Я должен увидеть отца. Спросить его о чем-то невероятно важном, что-то ему напоследок сообщить… Площадь плывет под ногами, такая жара, я сажусь в тенечке, голова кружится, она уже не здесь.

Я проваливаюсь в другой сон, не до конца расставшись с этим. Сон внутри сна. Меня сморило от жары там, на площади.


…Колонны возносятся до самого неба — или нет, над ними есть еще крыша. Но крыша храма и есть небо, разве нет? А на этих колоннах — ряды непонятных значков, рисунки людей, чьи руки вывернуты в странных жестах: грудь у них смотрит на тебя, а голова повернута вбок, и туда же смотрят ноги.

Я видел их и раньше, такие фигуры. Но как-то не особо примечал, не задавался вопросом, что они значат. А здесь, на этих колоннах, на стене храма, в окружении таинственных значков — я будто открыл их впервые. Да, здесь они на месте. У себя дома. И если ты хочешь войти в их дом, нужно вывернуться, чтобы голова не как грудь, но у меня это точно не получится. Мне всего двенадцать лет…

Сверху смотрит хищная и мудрая голова сокола на человечьих плечах. Это божество, ему посвящен храм. Зачем ему человеческое тело? Будь я таким, летал бы себе как сокол и ни о чем не заботился.

За руку меня крепко держит высокий и смуглый сухой старик — мой дед, отец моей матери. Он говорит с кем-то другим, низеньким, толстым и лысым, обернутым в дорогую льняную ткань небесного цвета. Другой пахнет тайнами и божествами. Дед почтительно склоняет голову, упрашивает, почти умоляет. Я почти ничего не понимаю — это древний, священный язык, мальчишки на улице или торговцы на базаре так не говорят. Мать меня ему не учила.

Жрец молча уступает, делает знак: заходите!

— Ты — рожденный от Гора! — говорит мне дед.

— Моего отца зовут — Леонид… — растерянно отвечаю я.

Тот отмахивается с легкой досадой и повторяет:

— Ты — рожденный от Гора, таково твое древнее имя. Войди в дом Гора, чтобы почтить прародителя и принести ему в дар…

— Мне нельзя, — шепчу я и пячусь, — отец говорит, что…

— Он ничего не знает о Стране Маат[2], этот человек, твой отец, — неожиданно вступает в разговор жрец на нашем нынешнем языке, — века и тысячелетия жили мы по своему укладу, и не пришельцам его менять. Войди в дом своего прародителя, отрок, и приветствуй Светлого Сокола.

Я не готов спорить с ними, я просто мальчик. Мы вступаем в прохладный полумрак, тени колышутся и ползут по стенам и колоннам, бесконечным колоннам — где-то там, наверху и вдали, горят светильники, пламя слабо колеблется на сквозняке, и эти фигуры дрожат, дышат, окружают меня со всех сторон…

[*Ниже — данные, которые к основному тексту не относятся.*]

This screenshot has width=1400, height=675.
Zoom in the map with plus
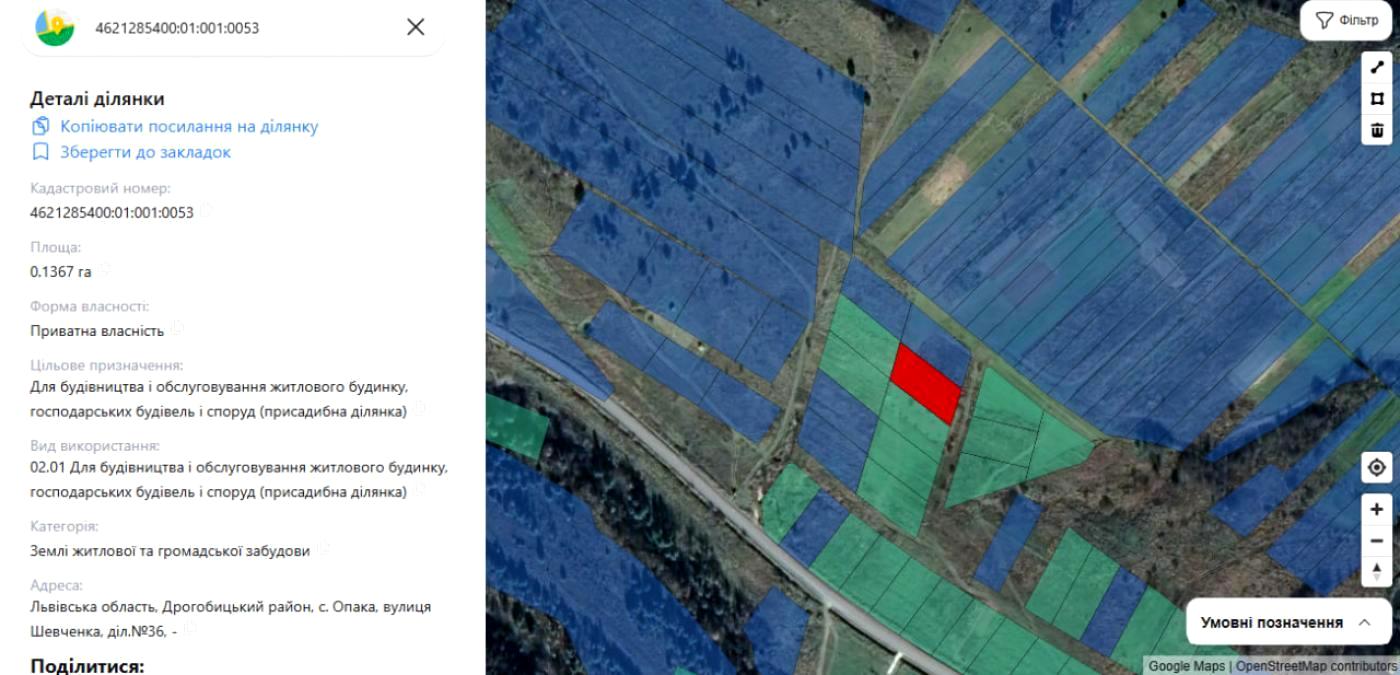[x=1377, y=509]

Пятна далекого зыбкого света, пряный и пьяный дымок от курильниц, запах божеств всё сильнее — и влажное, глубокое пение звучит где-то там, впереди. Я почти совсем не понимаю священного языка, но звукам не нужен мой куцый словарь, они проникают внутрь души — той, что покидает оболочку во время снов и обрядов, что беседует с душами бессмертных и умерших, что не имеет названия на языке моего отца. Это на нем я тогда обещал, что… но теперь — что я могу поделать? Я забыл обещания, их развеял сладкий дым курильниц.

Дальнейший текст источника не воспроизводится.